If your ramdisk is larger than 4 Mb, you will need to add ramdisk=xxxx to the kernel command line at boot time, or modify drivers/block/rd.c.

Beware that the CPU6 workarounds in the MontaVista 2.2.x kernel clobber the kernel command line, and cause the initial ramdisk mount to fail. See the thread at: http://lists.linuxppc.org/listarcs/linuxppc-embedded/200004/msg00103.html

There are a number of ways to create your inital ramdisk image, described below. For more info on building a root filesystem, see the Bootdisk HOWTO at: http://linuxdoc.org/HOWTO/Bootdisk-HOWTO-4.html

Example

An example ramdisk.image.gz is already included in the Hard Hat kit.

Using a ramdisk

You can also create your own on your development machine in a filesystem on /dev/ram. If your ramdisk is larger than 4 Mb, you will need to increase the default ramdisk size on your development machine accordingly.

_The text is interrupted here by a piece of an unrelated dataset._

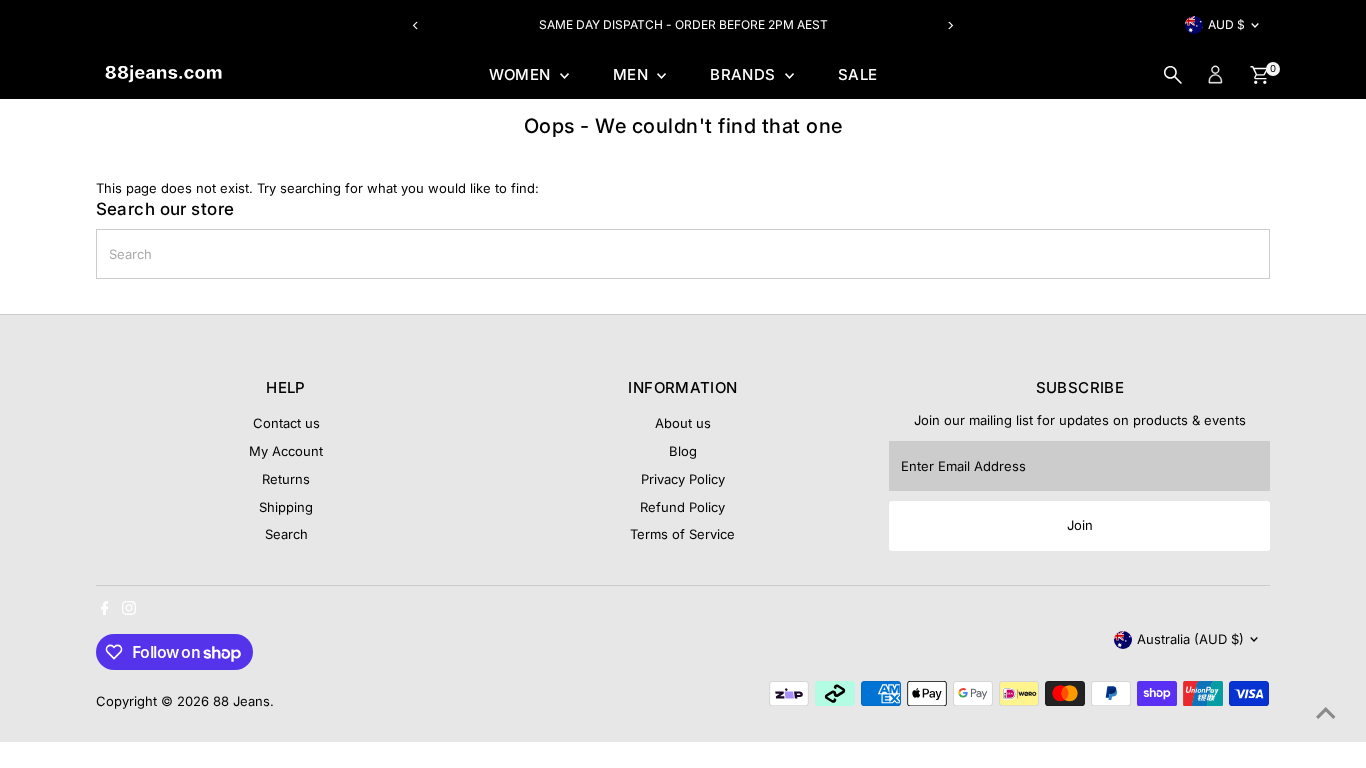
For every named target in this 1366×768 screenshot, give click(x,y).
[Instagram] (129, 610)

LILO users can do this by adding the following line to the first section of /etc/lilo.conf:

ramdisk=65536

There is no real harm in asking for an excessive size, as /dev/ram* only allocates pages it actually needs to the ramdisk. However, you should use the "blocks-count" parameter to limit the filesystem size when you run mke2fs to prevent it creating unnecessarily large filesystem structures.

Using the loop device

Another approach is to use the loop device on your Linux development host to mount the ramdisk image as a local filesystem, and then copy the files you require into it. To allow users to mount the ramdisk.image on /mnt/loop with "mount /mnt/loop", add this entry to your /etc/fstab:

/path/to/ramdisk.image  /mnt/loop       auto    user,noauto,rw,loop     0 0 

Note that the minix file system code in Linux is not endian-independant, so you can't build a minix file system image on an x86 machine and expect to read it on a PowerPC machine. ext2 does not suffer from this problem.

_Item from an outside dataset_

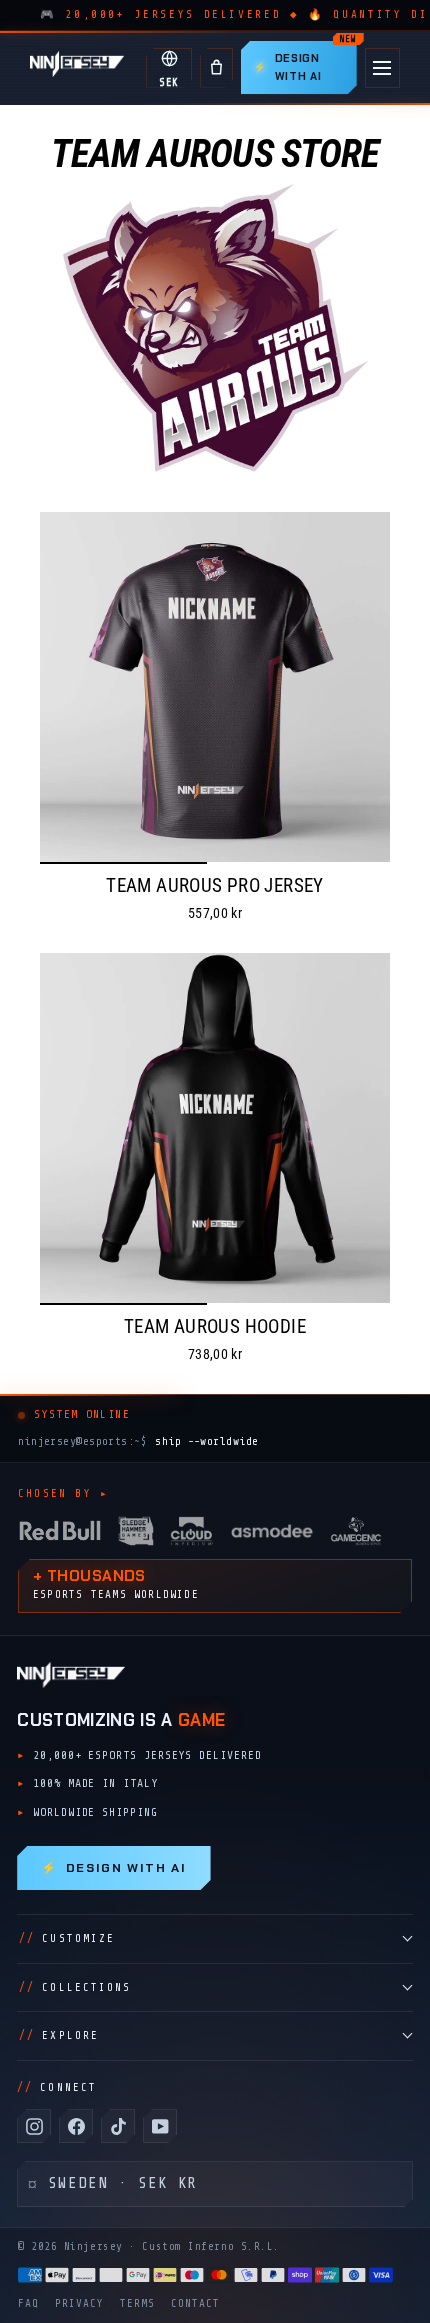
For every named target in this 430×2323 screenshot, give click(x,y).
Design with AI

For more info, see the Loopback-Root-FS HOWTO at: http://linuxdoc.org/HOWTO/mini/Loopback-Root-FS-HOWTO.html

13.3 ROMFS Flash File System

Search for ROMFS.

13.4 cramfs

The 2.4 kernel series has a compressed read-only filesystem (cramfs) aimed at embedded systems, which can be back-ported to 2.2 kernels. If you're cross- developing, you need to modify

mkcramfs
to swap between little and big endian.

13.5 ramfs

ramfs from the 2.4 kernel is a simple filesystem ideal for use in a ramdisk. It can be used in combination with a cramfs read-only root filesystem, to mount writable filesystems on

/tmp
and
/var
, which typically need to be writable. This combination is ideal for systems which don't require persistent storage.

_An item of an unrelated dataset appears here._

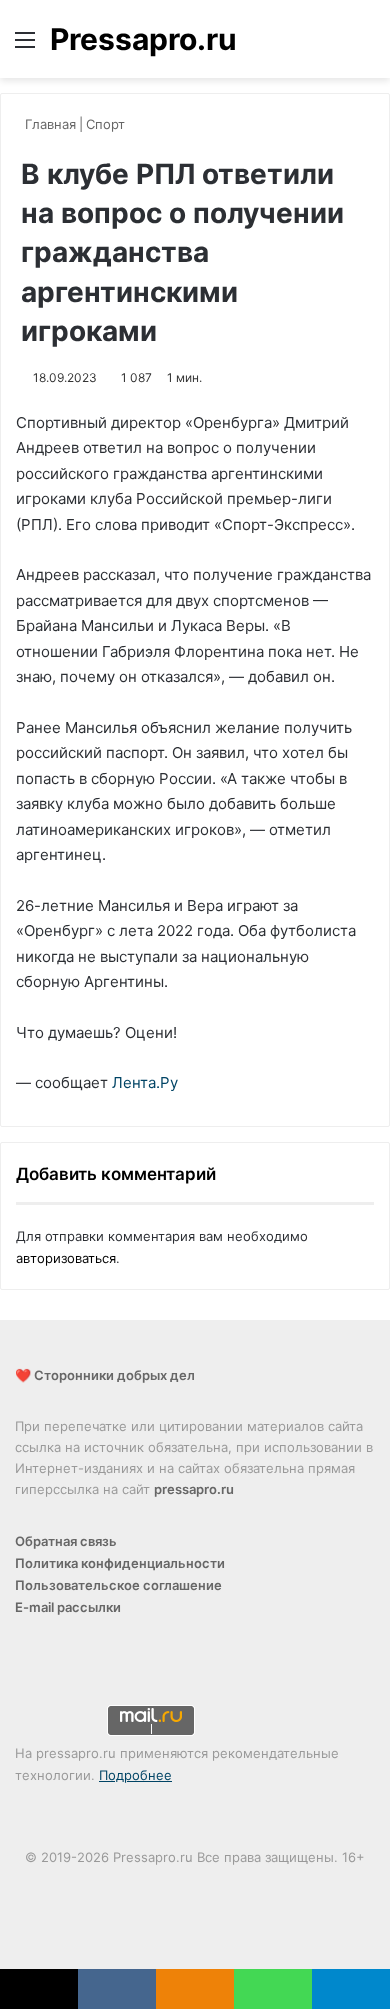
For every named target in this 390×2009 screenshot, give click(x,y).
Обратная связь (66, 1541)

13.6 Journaling Flash File System

http://www.developer.axis.com/software/jffs/

JFFS allows persistent storage, optimised for flash memories rather than block devices like hard disks. It is aimed at providing a crash/powerdown-safe filesystem for disk-less embedded devices and is a better option than the cramfs/ramfs combination if your application requires persistent storage. You use it with the Memory Technology Device subsystem.